Previous Work

Information-Theoretic Analysis of ECA Rules (Genealogy Interceded Phenotypic Analysis (GIPA) of ECA rules)
R Goyal


Abstract.   This project demonstrated the grouping of the ECA Rules using information theoretic measures in light of Wolfram's classification of ECA, with 88 rule equivalence classes. This study used the concept of BiEntropy to compute the approximate information content of a binary string while quantifying the evolution of the macroscopic behavior in space-time diagrams for different rules. The amount of information processed by a CA rule in a space-time patch was captured through four proposed measures, i.e., DiffEntropy (DE), SimConfig Ordered (SCO), SimConfigImmediate (SCI), and SimConfigFluctuation (SCF). Based on the information-theoretic analysis, which was followed by the clustering of entropy values of different configurations through dynamic time warping (DTW), a Genealogy Interceded Phenotypic Analysis (GIPA) of 88 ECA rules was proposed.

Cellular Automata as models in Social Sciences
Rezki Chemlal


Abstract.   In this project we were interested in the use of 2 dimension cellular automata in social sciences , we were very flexible in the last point as we also inculed models in urban modeling.We also did not restict ourselevs to the formal definition of cellular automata as we considered also interesting models that may be considered close to cellular automata. We realised programs for all models.

Modeling the Spread of Covid-19 with 2-D Cellular Automata
Subrata Paul
Mentor: Kamalika Bhattacharjee

Abstract.   This project focuses on developing a model that can accurately simulate COVID-19's global dissemination patterns. We utilize cellular automaton (CA) to build such a model. In this project, a new variant of CA called Temporary Stochastic Cellular Automata (TSCA) is used, where two rules is being utilized, one of which serves as a default rule and the other of which is a probabilistic rule that is applied with some probability. To consider the mutation of the COVID-19 rule, we employ a set of TSCAs.
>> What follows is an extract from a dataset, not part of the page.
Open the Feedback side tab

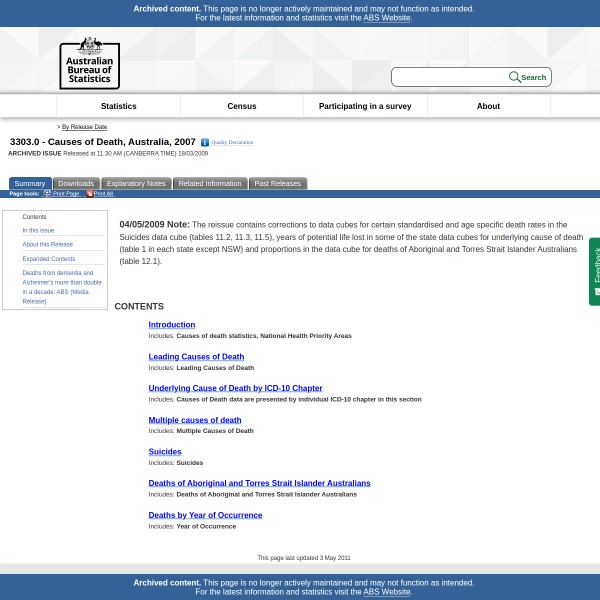[x=595, y=270]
Each TSCA is considered as (f, g)[τ] and at a time the applied TSCA is chosen from the set. The model evolves using two TSCA rules f and g, where f is represented as the propagation of the virus, g is represented as recovery function and g is applied with probability τ . The model is validated on the basis of a real-time dataset of spreading Coronavirus (SARS-COVID-19) over the world. This proposed model depicts the spreading scenario of the novel Coronavirus which has caused a global pandemic.

Isomorphism In Cellular Automata
Vicky Vikrant
Mentor: Sukanya Mukherjee

Abstract.   This work focuses on the isomorphism of cellular automata (CAs). Two cellular automata are said to be isomorphic if their configurations evolve in the similar way. As a model, here we use non-uniform elementary cellular automata under null boundary and discover few inherent properties of CAs to decide whether the given cellular automata are isomorphic.

Hexagonal Cellular Automata Simulation of Intergranular Cracking in Polycrystalline Materials
Tarun Kumaar M K, Deeraj H, and Suvetha M
Mentor: Prince Gideon Kubendran Amos

Abstract.   The model takes an input of the desired number of nuclei, which are then distributed at random throughout the domain. For this system, we are considering 18 different grain orientations associated with their own unique colours. Conventionally, cellular automata are associated with square discretization but here we have implemented hexagonal discretization and attempt to undertake a qualitative comparison between them.